Task prompt:
For each statement below, answer yes or no according to the passage on delay-chain design, and quote the exact words from the passage that decide it.
1. The design used a 500 MHz clock divided from the White Rabbit reference clock.
2. Comparative experiments showed that a gap between the lines of one channel improved transfer time.
3. The input signal was fed into two parallel chains.

------ Document passage

First, the closer the entrance of a delay chain to the physical input/output port, the narrower the bin width of the first cell. Second, the delay chain should be placed within a certain clock region to reduce the harm caused by time skew when crossing the clock region, which would interfere with the accuracy of the sampling phase. Therefore, the system clock is crucial for balancing stability and accuracy. This design considered a 500 Mhz clock frequency divided from the White Rabbit reference clock and a TDL with 200 delay cells.

Third, in the case of a multiline TDC, the gap space between the lines belonging to one channel is unnecessary. Comparative experiments revealed that the introduced gap caused transfer-time delays.

The input signal was fed simultaneously into four parallel chains to improve the time resolution beyond the intrinsic cell delay. This involves sampling a specific timespan four times, increasing the granularity by a factor of four because it characterizes a physical quantity with more quantities.

We collected all taps from the four delay chains and processed them as they originated from a common delay chain.

------------
------ Input data

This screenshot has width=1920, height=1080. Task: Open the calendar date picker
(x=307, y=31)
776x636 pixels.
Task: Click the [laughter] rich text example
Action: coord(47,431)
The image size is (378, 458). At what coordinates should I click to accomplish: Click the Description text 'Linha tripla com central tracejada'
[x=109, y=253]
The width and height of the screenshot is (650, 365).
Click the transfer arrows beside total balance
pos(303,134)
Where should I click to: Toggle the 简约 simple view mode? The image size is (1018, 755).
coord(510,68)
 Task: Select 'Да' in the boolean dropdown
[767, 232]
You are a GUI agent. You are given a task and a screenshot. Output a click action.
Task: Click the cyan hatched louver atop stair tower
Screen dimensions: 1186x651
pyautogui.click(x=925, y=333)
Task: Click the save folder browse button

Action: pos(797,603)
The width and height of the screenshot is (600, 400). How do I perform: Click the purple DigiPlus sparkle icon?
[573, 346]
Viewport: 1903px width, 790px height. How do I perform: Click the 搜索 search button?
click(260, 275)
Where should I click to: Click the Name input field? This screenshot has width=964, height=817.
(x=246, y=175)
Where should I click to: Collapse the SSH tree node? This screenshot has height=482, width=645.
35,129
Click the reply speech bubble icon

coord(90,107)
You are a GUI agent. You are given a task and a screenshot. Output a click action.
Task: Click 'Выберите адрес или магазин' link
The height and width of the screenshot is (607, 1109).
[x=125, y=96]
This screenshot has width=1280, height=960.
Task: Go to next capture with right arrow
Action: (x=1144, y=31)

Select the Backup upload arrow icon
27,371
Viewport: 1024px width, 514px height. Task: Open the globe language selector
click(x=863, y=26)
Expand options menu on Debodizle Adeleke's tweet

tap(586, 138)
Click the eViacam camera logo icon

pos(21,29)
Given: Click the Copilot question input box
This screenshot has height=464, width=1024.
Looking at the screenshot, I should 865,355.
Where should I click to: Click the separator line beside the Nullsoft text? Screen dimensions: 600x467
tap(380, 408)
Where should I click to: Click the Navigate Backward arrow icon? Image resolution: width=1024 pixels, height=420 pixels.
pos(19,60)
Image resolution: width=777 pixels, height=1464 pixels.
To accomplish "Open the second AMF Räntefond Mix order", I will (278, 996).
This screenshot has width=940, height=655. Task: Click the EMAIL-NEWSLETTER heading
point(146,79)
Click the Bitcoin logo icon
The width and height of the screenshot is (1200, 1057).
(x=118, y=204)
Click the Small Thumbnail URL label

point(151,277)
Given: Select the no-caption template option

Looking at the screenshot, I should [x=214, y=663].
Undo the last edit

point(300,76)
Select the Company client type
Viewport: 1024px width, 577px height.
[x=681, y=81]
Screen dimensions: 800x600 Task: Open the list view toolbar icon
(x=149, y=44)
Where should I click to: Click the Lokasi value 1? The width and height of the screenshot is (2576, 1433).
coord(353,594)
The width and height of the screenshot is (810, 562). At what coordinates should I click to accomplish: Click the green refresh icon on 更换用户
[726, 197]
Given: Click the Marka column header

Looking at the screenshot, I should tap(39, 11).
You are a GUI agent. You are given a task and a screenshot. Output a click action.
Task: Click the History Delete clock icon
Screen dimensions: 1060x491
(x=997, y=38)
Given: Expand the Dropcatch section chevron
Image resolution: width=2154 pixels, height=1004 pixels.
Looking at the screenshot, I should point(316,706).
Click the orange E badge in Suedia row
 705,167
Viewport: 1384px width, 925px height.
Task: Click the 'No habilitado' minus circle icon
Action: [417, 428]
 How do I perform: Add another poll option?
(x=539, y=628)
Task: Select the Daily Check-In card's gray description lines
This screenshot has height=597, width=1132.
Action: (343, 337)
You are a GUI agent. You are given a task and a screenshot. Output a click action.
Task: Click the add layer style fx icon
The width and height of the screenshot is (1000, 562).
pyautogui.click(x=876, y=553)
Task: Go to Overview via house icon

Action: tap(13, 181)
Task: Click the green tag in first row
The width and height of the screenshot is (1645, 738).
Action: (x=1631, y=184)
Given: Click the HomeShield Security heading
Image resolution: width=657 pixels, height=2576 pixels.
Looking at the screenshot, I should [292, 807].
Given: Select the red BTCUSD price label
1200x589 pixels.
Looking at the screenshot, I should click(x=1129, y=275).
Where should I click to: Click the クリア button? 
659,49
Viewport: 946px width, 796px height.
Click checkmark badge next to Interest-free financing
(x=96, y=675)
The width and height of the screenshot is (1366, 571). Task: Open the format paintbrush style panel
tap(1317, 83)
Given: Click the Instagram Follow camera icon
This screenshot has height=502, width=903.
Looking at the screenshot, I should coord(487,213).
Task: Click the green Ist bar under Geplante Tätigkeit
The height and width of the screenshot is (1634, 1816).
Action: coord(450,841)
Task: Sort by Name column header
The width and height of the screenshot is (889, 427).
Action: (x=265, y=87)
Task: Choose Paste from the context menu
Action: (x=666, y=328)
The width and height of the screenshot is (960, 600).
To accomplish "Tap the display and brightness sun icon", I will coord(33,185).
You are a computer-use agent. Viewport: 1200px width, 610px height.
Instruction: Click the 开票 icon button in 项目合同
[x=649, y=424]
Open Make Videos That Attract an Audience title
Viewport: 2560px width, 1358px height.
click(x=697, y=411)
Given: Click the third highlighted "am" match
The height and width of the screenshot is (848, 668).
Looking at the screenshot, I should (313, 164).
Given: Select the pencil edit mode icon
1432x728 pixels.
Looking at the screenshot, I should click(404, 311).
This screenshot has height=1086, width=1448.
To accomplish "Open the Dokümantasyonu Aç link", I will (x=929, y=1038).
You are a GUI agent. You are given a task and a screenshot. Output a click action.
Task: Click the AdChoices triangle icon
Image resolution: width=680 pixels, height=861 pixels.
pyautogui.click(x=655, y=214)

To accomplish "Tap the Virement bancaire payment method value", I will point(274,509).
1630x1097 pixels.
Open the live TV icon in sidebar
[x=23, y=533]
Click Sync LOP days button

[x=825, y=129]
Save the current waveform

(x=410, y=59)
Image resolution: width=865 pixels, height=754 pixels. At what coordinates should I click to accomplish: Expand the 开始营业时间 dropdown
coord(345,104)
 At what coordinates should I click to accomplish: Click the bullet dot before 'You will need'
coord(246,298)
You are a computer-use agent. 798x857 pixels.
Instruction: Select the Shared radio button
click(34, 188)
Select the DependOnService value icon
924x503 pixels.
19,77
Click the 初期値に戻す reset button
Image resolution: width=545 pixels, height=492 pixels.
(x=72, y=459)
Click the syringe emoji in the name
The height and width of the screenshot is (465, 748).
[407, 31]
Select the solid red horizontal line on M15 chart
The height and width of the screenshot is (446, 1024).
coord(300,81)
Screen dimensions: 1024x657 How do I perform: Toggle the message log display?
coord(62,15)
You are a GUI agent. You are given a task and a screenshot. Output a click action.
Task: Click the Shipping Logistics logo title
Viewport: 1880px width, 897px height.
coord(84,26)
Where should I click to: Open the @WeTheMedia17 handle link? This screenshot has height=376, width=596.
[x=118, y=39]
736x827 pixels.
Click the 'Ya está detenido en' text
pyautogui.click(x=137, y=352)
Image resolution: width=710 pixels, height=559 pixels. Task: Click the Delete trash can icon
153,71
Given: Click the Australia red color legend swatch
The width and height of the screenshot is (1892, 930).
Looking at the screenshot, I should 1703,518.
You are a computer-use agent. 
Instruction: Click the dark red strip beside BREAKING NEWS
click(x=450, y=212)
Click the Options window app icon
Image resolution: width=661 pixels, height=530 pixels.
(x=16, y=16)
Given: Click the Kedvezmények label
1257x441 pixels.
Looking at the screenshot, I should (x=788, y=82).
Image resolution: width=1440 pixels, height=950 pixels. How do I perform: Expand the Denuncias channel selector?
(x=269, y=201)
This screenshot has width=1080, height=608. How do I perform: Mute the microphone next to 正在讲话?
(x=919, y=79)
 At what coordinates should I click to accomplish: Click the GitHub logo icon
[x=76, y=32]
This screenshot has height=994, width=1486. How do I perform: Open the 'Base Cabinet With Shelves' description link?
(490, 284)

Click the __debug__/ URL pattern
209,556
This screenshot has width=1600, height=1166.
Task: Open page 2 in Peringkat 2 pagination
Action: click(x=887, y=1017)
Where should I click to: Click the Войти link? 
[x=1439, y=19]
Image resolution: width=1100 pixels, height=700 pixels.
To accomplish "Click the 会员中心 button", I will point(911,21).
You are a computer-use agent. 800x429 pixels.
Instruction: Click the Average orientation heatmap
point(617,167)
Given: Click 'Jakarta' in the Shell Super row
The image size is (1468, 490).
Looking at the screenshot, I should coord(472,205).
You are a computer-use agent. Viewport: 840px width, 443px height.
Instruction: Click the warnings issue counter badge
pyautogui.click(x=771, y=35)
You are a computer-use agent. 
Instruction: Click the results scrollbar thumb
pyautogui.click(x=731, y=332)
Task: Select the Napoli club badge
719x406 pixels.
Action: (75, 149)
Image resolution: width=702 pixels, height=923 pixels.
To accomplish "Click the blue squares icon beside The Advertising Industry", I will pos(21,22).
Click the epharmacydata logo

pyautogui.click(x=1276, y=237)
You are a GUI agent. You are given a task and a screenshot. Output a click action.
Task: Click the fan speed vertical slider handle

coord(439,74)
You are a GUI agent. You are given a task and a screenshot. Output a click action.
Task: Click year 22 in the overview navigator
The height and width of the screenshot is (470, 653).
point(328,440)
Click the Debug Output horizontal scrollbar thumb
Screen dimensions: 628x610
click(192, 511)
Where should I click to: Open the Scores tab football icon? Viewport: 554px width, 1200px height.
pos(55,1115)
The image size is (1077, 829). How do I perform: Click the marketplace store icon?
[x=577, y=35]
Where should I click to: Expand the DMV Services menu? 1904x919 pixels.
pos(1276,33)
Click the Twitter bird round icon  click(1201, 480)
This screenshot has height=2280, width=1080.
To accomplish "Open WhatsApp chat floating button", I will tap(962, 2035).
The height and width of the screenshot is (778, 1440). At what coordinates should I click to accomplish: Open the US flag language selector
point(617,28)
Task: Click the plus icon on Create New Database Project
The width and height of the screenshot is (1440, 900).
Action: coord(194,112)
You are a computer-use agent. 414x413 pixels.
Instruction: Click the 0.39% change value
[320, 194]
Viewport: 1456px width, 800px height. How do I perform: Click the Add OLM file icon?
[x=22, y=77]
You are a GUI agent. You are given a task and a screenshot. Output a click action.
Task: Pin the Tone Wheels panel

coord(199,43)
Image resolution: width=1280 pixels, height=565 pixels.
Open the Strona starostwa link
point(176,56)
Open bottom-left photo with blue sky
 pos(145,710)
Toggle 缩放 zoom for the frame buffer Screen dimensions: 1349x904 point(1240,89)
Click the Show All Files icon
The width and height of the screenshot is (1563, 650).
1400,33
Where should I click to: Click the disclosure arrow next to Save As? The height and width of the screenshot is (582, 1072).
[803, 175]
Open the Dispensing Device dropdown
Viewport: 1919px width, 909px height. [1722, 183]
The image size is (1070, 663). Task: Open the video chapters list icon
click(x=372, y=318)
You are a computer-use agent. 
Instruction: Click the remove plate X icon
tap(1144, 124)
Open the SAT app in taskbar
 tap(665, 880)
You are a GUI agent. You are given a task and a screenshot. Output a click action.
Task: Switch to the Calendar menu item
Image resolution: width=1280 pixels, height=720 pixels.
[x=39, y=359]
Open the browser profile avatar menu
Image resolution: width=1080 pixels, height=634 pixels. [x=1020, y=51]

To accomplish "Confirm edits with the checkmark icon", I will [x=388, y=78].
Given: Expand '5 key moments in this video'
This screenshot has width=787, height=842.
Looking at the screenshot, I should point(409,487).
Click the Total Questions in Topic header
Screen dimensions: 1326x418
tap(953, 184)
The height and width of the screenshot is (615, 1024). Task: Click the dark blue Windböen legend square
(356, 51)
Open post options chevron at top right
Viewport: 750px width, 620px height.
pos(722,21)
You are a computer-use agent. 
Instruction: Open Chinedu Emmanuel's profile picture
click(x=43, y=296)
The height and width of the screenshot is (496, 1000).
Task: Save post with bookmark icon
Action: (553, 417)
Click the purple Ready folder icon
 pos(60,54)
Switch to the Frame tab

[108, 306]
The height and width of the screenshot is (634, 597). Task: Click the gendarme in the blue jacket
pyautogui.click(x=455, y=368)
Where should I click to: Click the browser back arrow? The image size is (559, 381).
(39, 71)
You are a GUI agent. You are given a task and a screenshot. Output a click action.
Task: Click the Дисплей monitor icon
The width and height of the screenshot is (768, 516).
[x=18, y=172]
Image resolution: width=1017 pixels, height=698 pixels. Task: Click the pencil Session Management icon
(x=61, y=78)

------------

Task result:
1. Yes: "This design considered a 500 Mhz clock frequency divided from the White Rabbit reference clock and a TDL with 200 delay cells."
2. No: "Comparative experiments revealed that the introduced gap caused transfer-time delays."
3. No: "The input signal was fed simultaneously into four parallel chains to improve the time resolution beyond the intrinsic cell delay."